Usually, the amount of produced gas is not enough to test for oxygen. If you use more plant sprigs under a funnel feeding into a test tube, you can collect more gas and test it by removing the test tube and thrusting a glowing splint into it: it will burst into flame due to the produced oxygen (this should be done by the teacher!).

Discussion

Ask the students which other photosynthesizing marine organisms they know in addition to aquatic plants (e.g., phytoplankton and algae), and challenge them to discover the role of these plants and marine organisms in the removal of atmospheric CO2 dissolved in the ocean.

As the saying goes: “every second breath, thank the ocean!”.

Activity 2: Mediterranean food webs

OL principle 5 – The ocean supports a great diversity of life and ecosystems

Extending over 71% of Earth’s surface with an average depth of nearly 3.7 km, the ocean is the largest living space on our planet, ranging from warm water to cold water (and ice!); from shallow to deep; from sunlit to eternally dark environments.

It houses incredibly diverse communities of living organisms, from those as small as nannoplankton to those as enormous as a blue whale (the second-largest animal ever to have lived on Earth[1]).

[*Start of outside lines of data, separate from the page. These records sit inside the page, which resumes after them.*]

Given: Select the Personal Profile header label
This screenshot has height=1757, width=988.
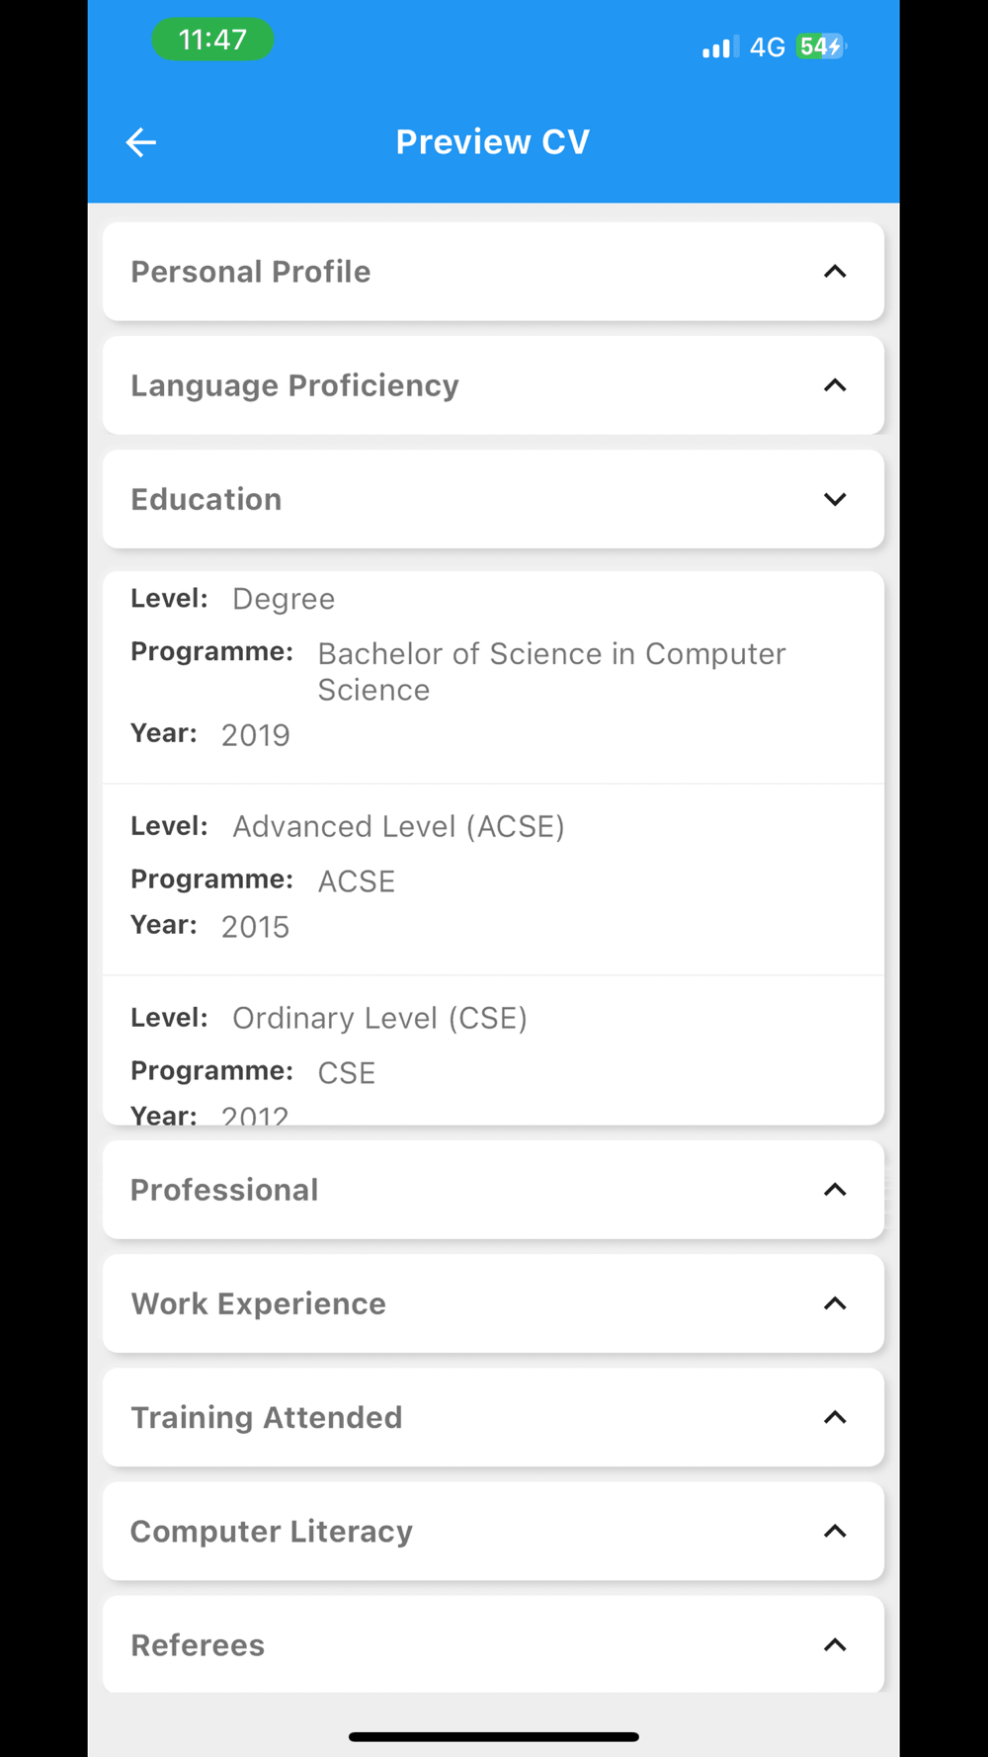Looking at the screenshot, I should (x=251, y=272).
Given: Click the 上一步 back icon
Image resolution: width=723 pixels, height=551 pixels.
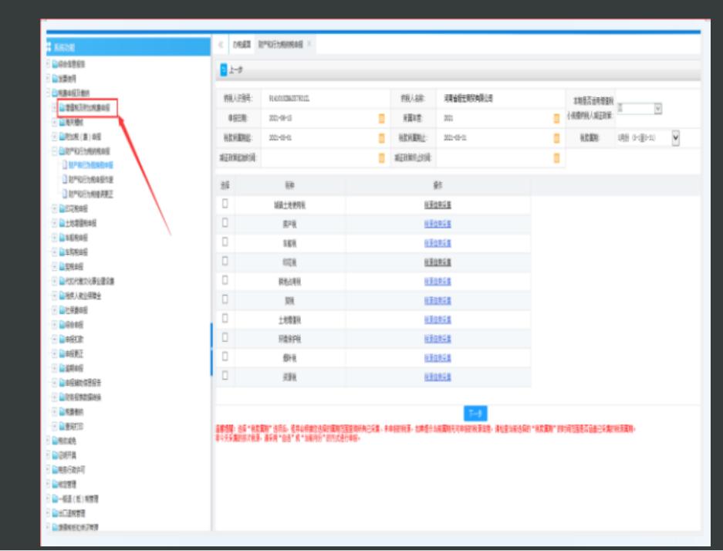Looking at the screenshot, I should pyautogui.click(x=224, y=70).
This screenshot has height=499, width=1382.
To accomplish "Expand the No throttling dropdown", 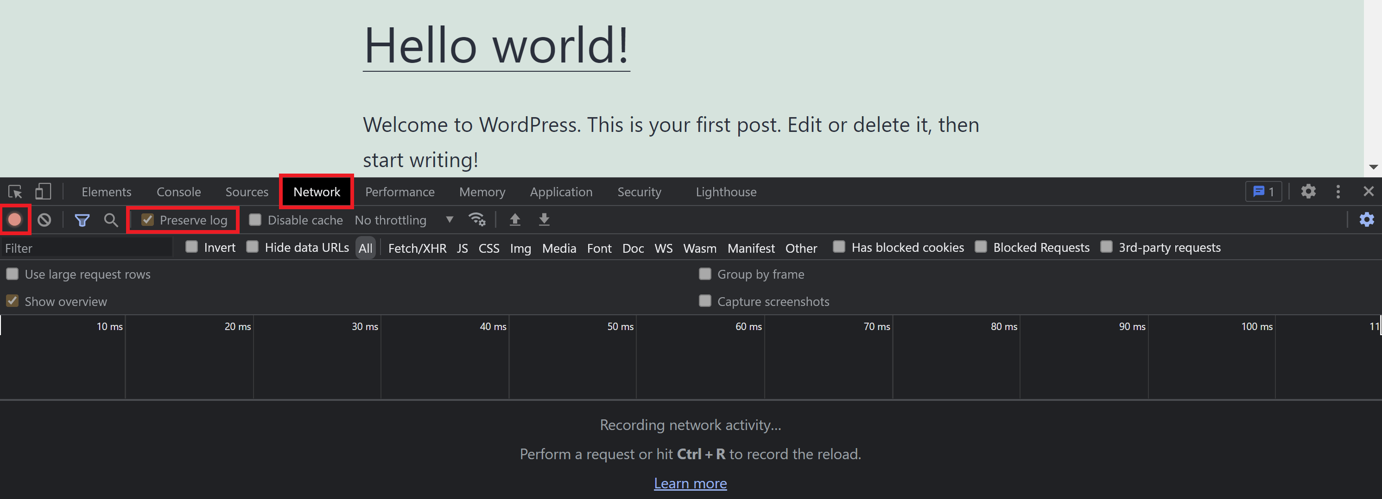I will tap(404, 220).
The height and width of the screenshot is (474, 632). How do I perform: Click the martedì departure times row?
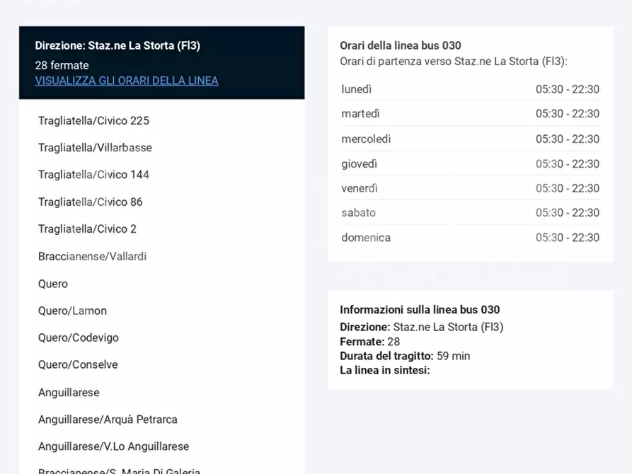coord(470,114)
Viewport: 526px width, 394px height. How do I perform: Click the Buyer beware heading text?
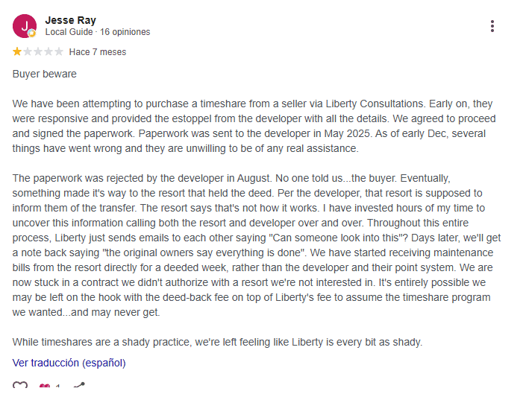[x=45, y=74]
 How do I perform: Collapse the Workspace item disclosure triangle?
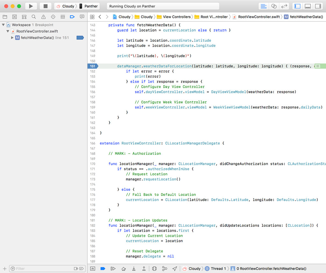coord(3,25)
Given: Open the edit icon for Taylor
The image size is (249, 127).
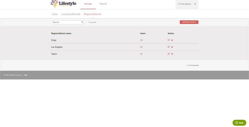Looking at the screenshot, I should click(169, 54).
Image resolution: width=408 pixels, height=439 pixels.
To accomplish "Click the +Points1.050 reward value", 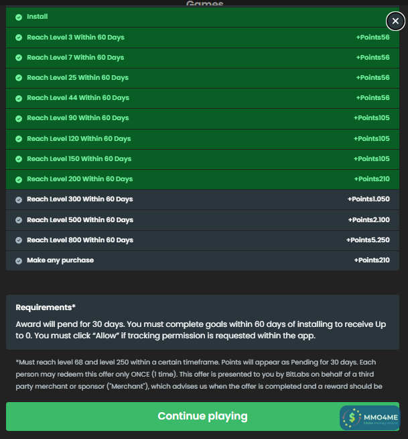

Let’s dive in and explore an example of a food web in the Mediterranean Sea, with its complexity and a final surprise!

This activity requires about 30 minutes, plus the time needed to prepare the badges and the ribbons.

Image: Adapted from FAO

Materials

  • Diagram of the food web to be studied (e.g., the one above)
  • A badge for each student, prepared in advance with the photos and names of the members of the food web (see the food webs worksheet), plus an extra sea walnut badge
  • Strings or pins for wearing the badges
  • 25–30 pieces of gift-wrapping ribbons, about 3 m long, to represent the biomass flows in the food web

Procedure

  1. Explain the structure of a marine food web to the students.
  2. Give each student a badge except one and keep the sea walnut badge aside; you will give it to the remaining student later. If necessary, you can print more badges.
  3. Get the students, wearing their badges, to stand in a circle in a large enough space. The student without a badge stands outside the circle at this point.
  4. Explain to the students how to connect who eats to who is eaten by using the ribbons (e.g., zooplankton will be linked to phytoplankton; whales to macroplankton and pelagic squids; dolphins to small coastal fish, pelagic fish, and squids).
  5. Once the network is complete, introduce an external factor that alters it, for example, the addition of an alien species, as symbolized by the sea walnut (the student with that badge comes in).
  6. Explain that sea walnuts are voracious consumers of zooplankton (the sea walnut student removes all ribbons connected to zooplankton, causing a visible impact on the food web).
The badges and the use of ribbons to simulate the flux of biomass
Images courtesy of Giulia Realdon, CC BY-SA

Discussion

Discuss with the students the effects of perturbation on the network studied, encouraging them to propose solutions to the problems that have emerged from the discussion. You can also think of other pressures on marine food webs (overfishing, pollution, etc.) and simulate their impact.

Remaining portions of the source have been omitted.